WORK REQUEST:
Return each line of the records with nothing changed, pictures excepted.
□ □ □ □
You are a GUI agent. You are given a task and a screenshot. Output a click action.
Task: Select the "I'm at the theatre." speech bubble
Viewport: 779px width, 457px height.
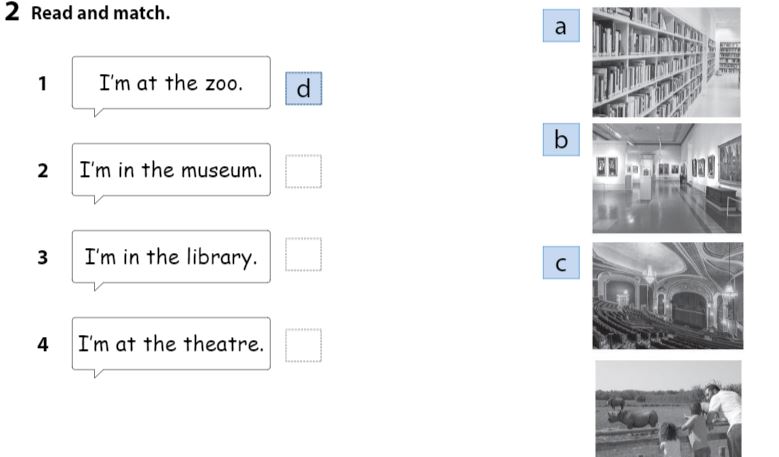click(x=171, y=344)
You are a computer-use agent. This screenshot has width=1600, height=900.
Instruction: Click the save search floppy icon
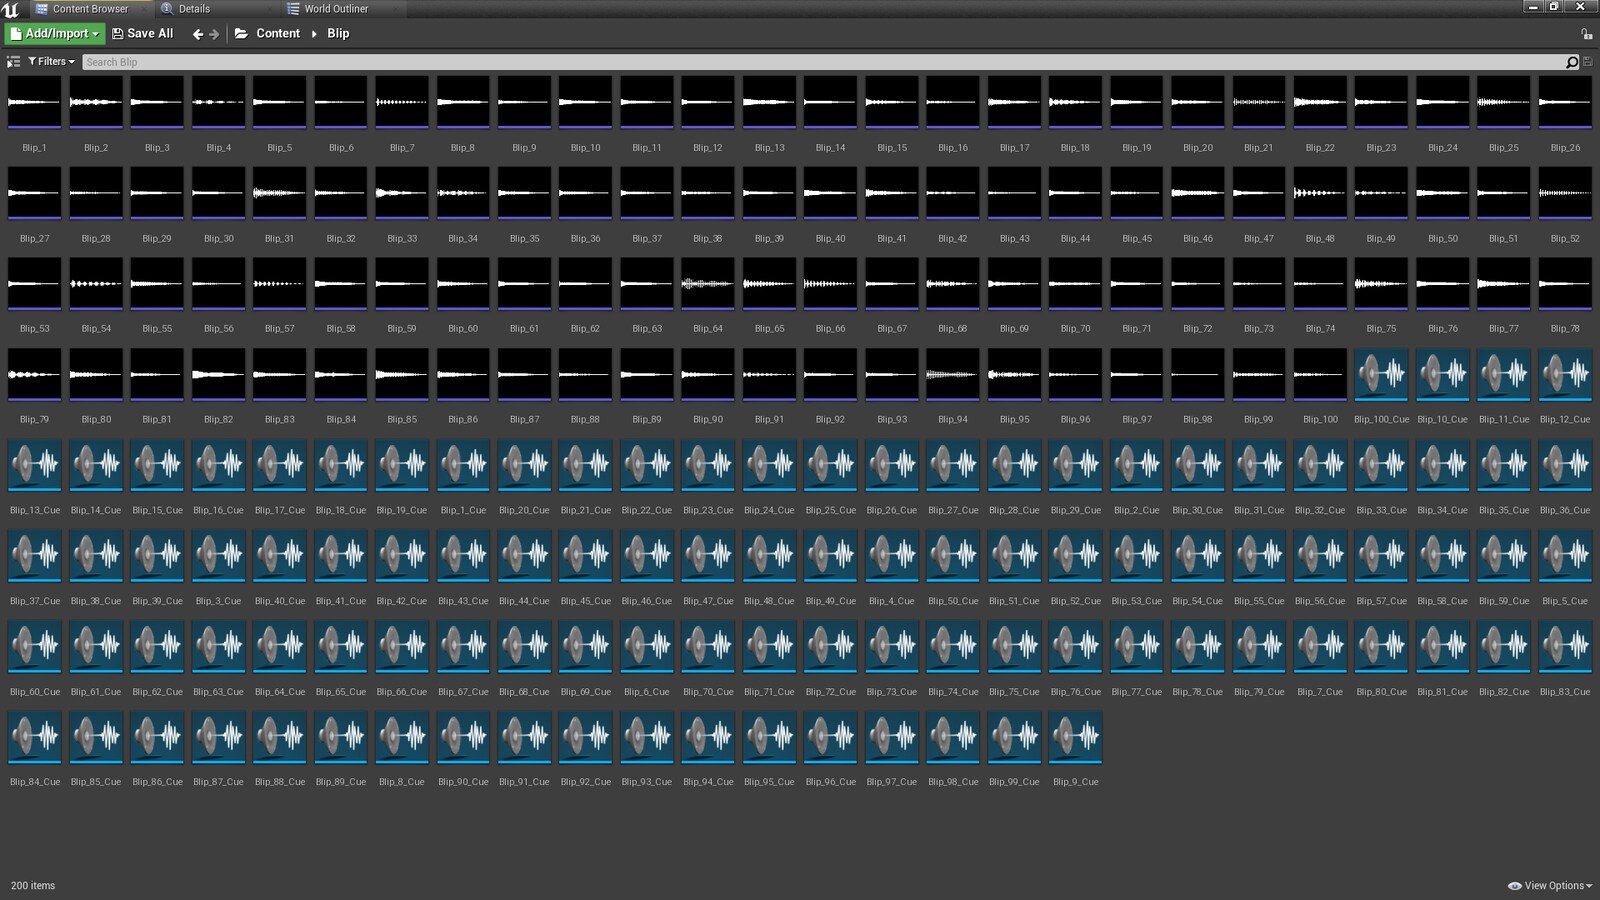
□ □ □ □
ANSWER TO THE PROBLEM:
You are a GUI agent. You are given a task and a screenshot. Output a click action.
Task: Select the "I'm at the theatre." speech bubble
Viewport: 779px width, 457px height.
click(x=171, y=344)
You are a computer-use agent. This screenshot has width=1600, height=900.
Instruction: Click the save search floppy icon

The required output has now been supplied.